Below are some records. Write out the lines from the one containing "Image resolution: width=1026" to the last line, word for word, leaving out pictures.

====== Exercise materials ======

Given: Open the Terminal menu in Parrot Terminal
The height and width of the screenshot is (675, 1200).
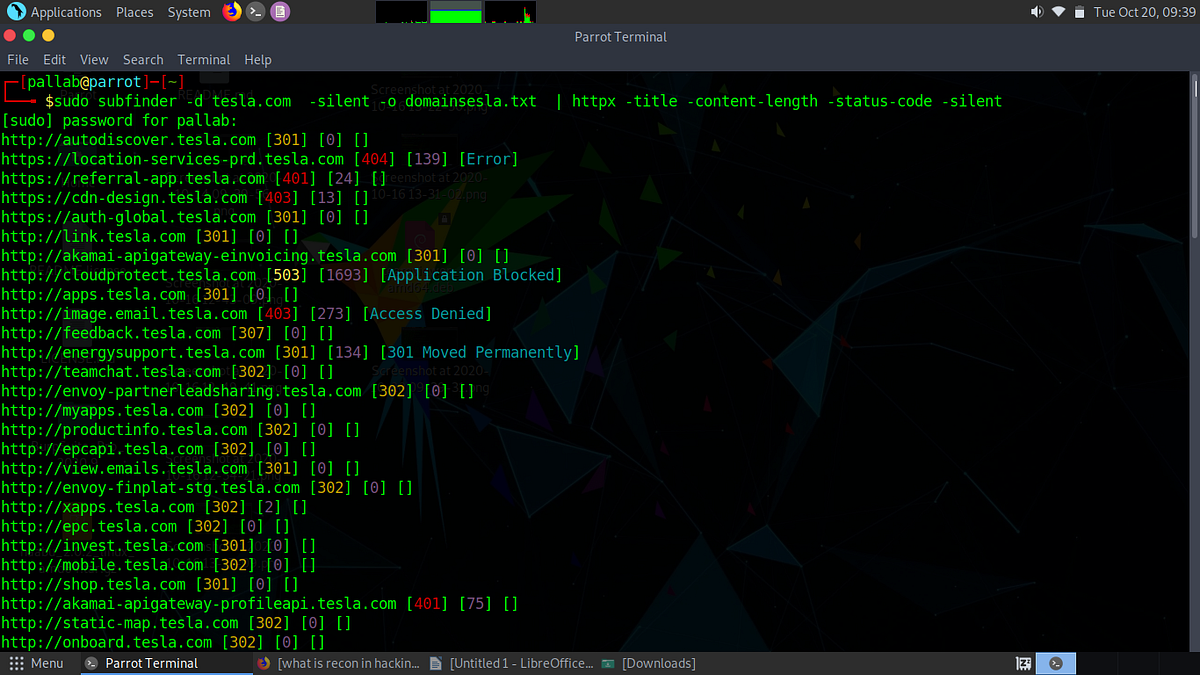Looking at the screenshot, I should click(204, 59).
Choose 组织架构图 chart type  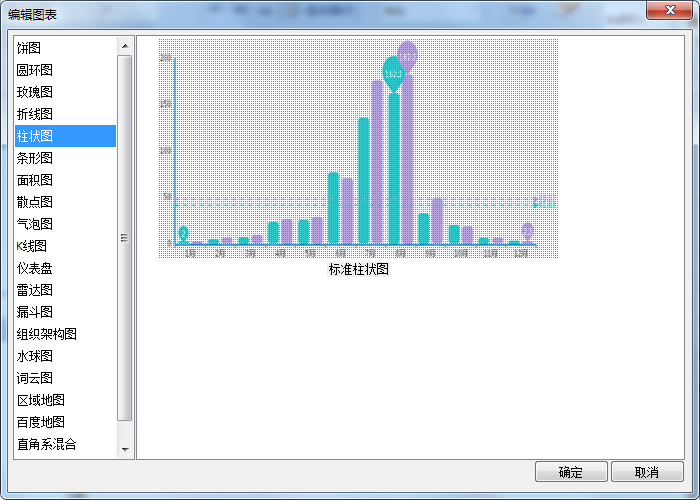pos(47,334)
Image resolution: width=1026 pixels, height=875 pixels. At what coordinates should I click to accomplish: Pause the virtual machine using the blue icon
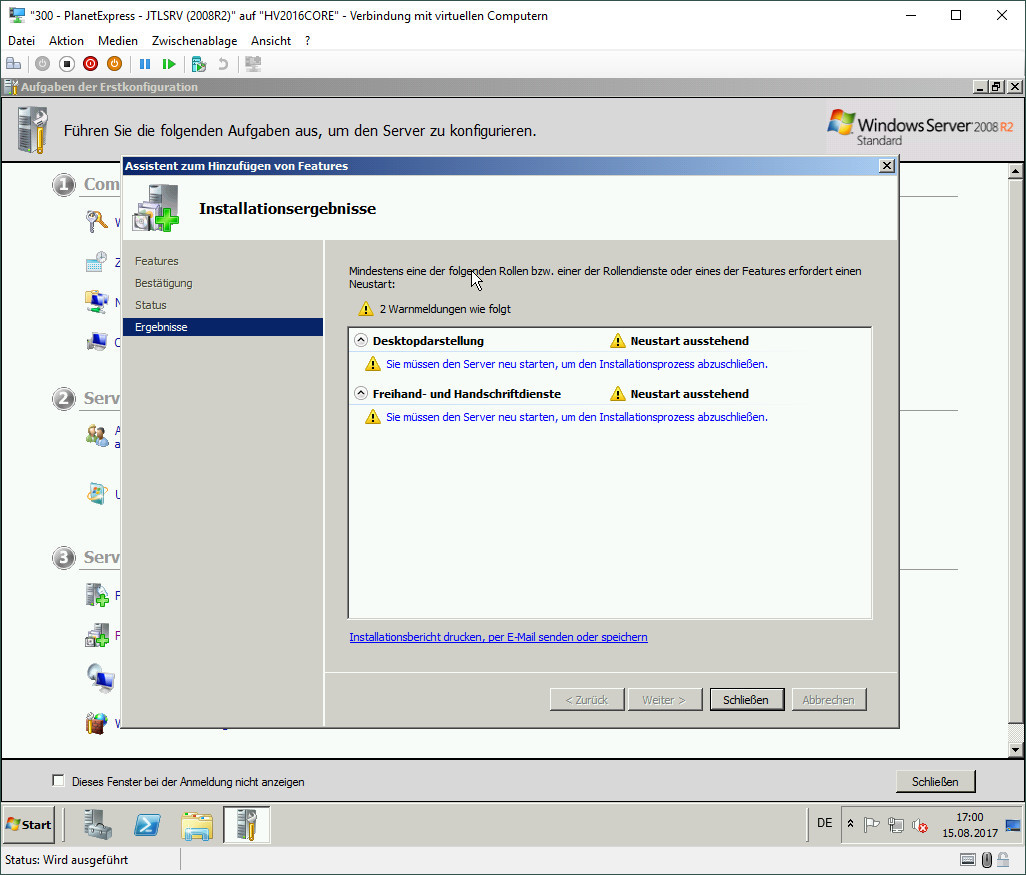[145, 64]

======

### Result
Image resolution: width=1026 pixels, height=875 pixels. At what coordinates should I click to accomplish: Pause the virtual machine using the blue icon
[145, 64]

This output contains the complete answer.